By now, deep learning networks has brought surprising advances in various research field (e.g., image classification, semantic segmentation, and object detection). However, it is very difficult to design a good neural architecture for a specific hardware constraint (or devices with limited hardware resource), which requires much domain knowledge and lots of time. To reduce the effort of designing neural architecutre and get the better neural architecture, neural architecture search (NAS) has recevied much attention in recent years.
Generally NAS methods can be categorized according to three dimensions: search space, search strategy, and performance estimation strategy.
The search space includes the set of architectures that are considered in the search process. The most common configurations in the search space are kernel size, layer size, and channel size. For example, for VGG16, the search space size is 3**16 if the kernel size in each layer can be implemented by {3, 5, 7}. Designing the search space requires much human intervention. A small search space may possibly exclude the global optimal architecture.

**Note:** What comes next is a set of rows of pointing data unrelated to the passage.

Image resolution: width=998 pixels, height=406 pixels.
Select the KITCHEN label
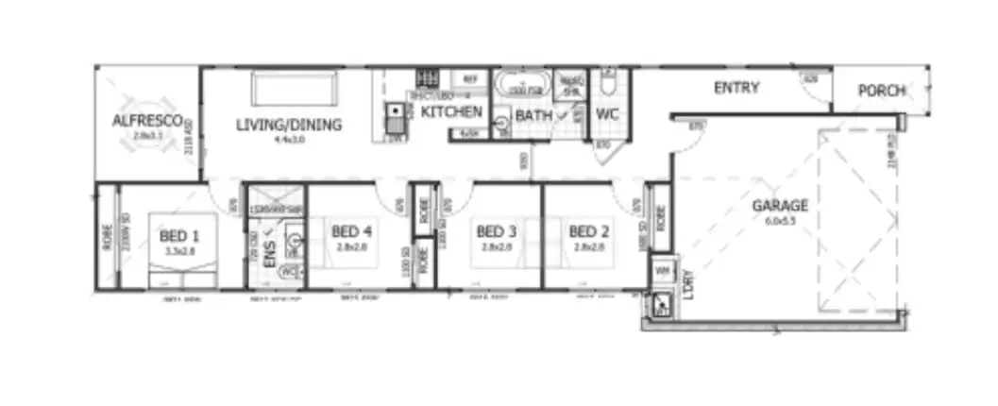pos(451,112)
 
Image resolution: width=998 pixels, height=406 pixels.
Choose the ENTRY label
pos(736,88)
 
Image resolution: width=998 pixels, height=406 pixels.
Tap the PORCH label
pos(882,91)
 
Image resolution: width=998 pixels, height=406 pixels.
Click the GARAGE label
pos(780,205)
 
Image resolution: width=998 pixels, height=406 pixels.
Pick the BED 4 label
pos(350,231)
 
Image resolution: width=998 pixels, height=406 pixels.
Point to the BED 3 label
pos(496,231)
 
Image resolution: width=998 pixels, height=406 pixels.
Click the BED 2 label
pos(587,231)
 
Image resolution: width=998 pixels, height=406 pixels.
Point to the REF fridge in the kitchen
pos(469,79)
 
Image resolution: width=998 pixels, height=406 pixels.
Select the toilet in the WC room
pos(607,83)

The common search spaces in recent years are constructed by the inverted residual blocks with linear bottlenecks (MobilenetV2) or the DAG search space (DARTs).
Given a search space, the objective of NAS is to search the best architecture under the specific hardware constraint. The search strategy means the strategy to explore the search space and search the best architecture (e.g., random search, grid search, and evolution algorithm). A good search strategy would facilitate efficiently searching the best architecture.
With the search strategy, how can we evaluate the architectures in the search space? In other words, how do we know the performace of each architectures?. For the performance estimation strategy, we mean that the objective or the components used to approximate the truth-performance of candidate architectures (e.g., accuracy predictor, and proxy training strategy), which is still very challenging recently.